Source records
══════
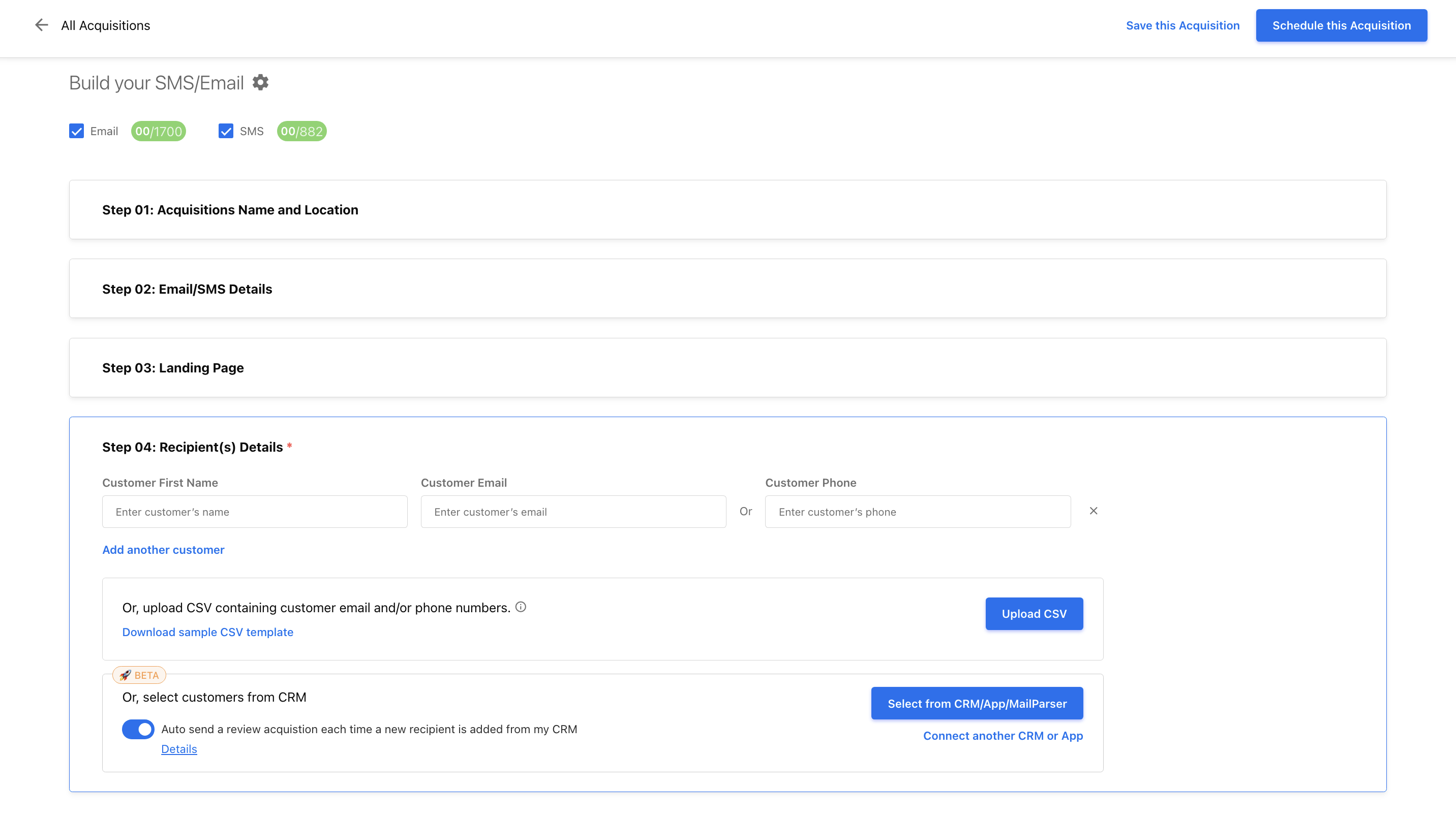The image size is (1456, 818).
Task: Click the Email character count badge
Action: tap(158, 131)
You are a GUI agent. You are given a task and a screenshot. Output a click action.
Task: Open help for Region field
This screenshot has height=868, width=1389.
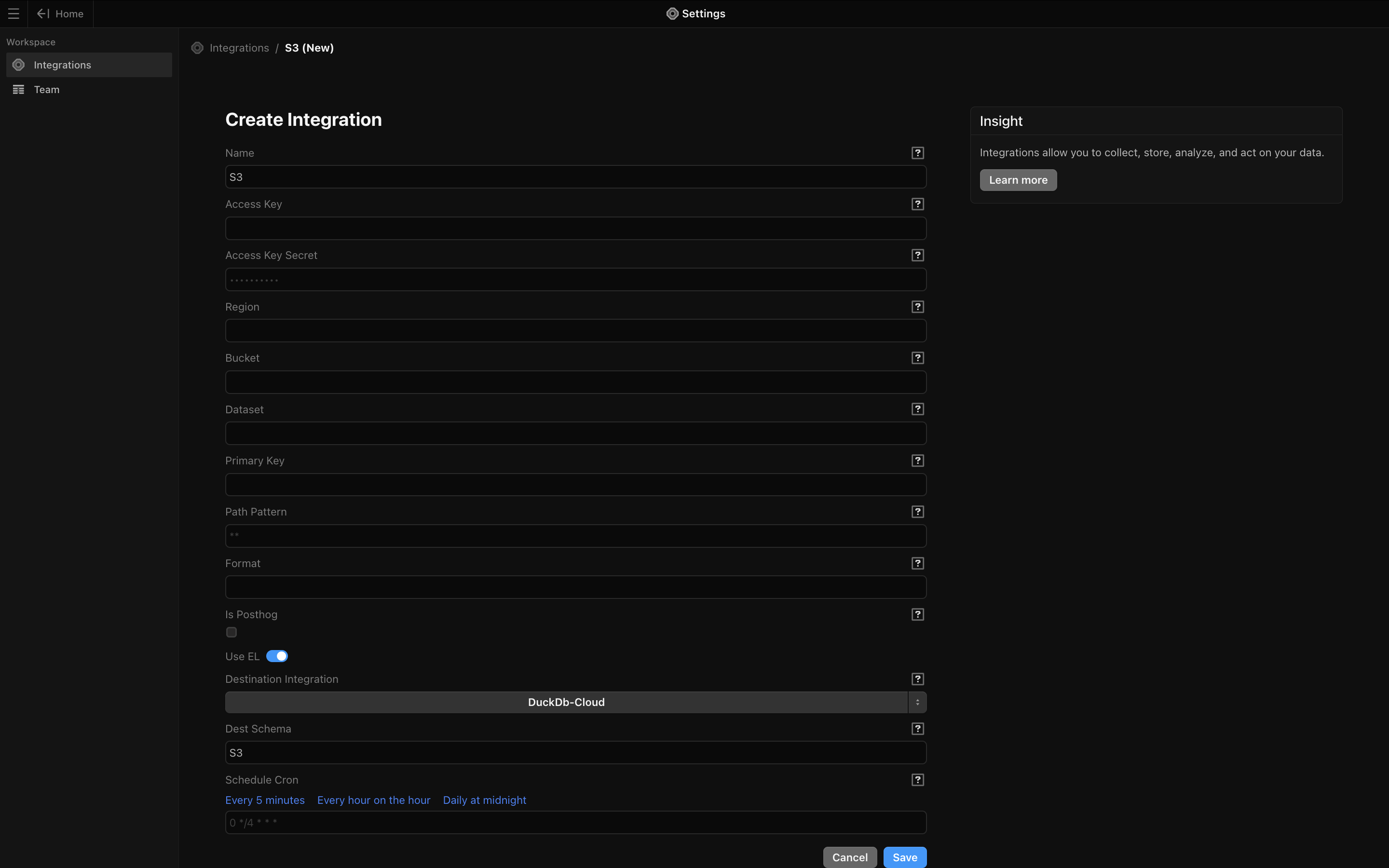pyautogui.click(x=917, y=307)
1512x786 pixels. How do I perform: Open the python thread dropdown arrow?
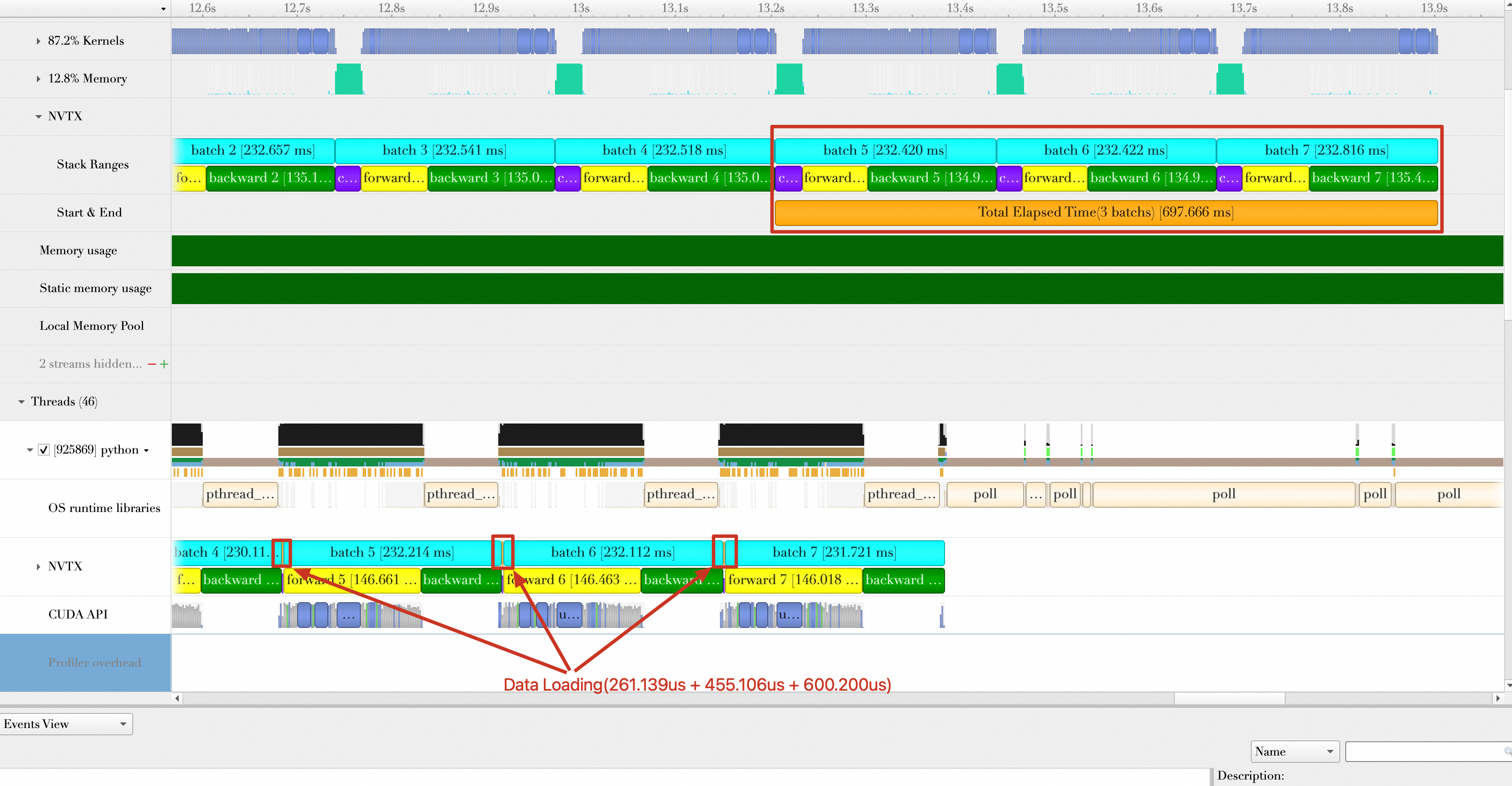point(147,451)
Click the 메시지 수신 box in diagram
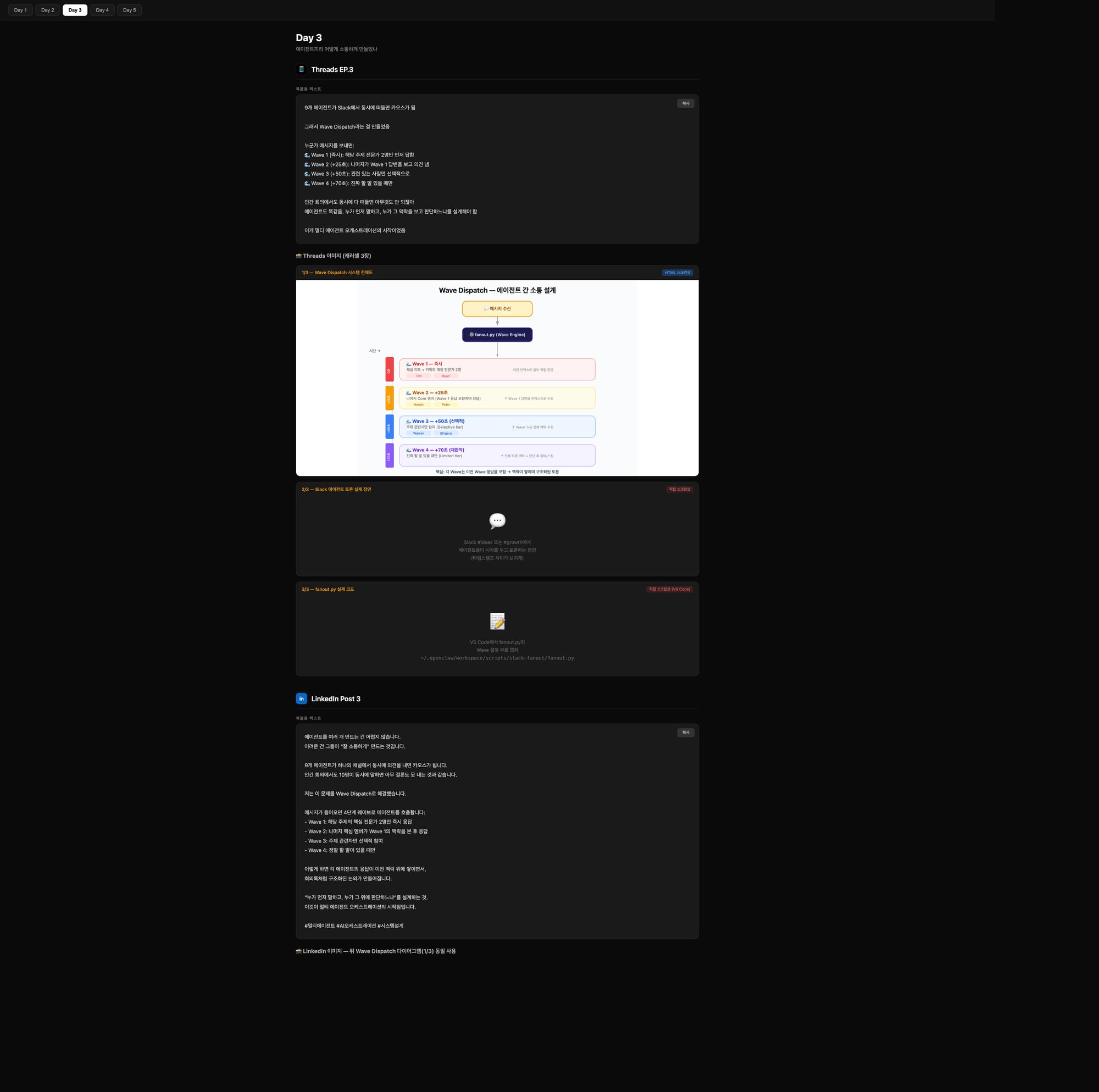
══════
• _What you should do_:
The lines from the one containing "This screenshot has height=868, width=1389." through the final line of the data are to be repeated exactly, with both ends included and all pictures left out.

• _Exercise answer_:
This screenshot has height=868, width=1389.
pyautogui.click(x=917, y=307)
1512x786 pixels. How do I perform: Open the python thread dropdown arrow?
point(147,451)
Click the 메시지 수신 box in diagram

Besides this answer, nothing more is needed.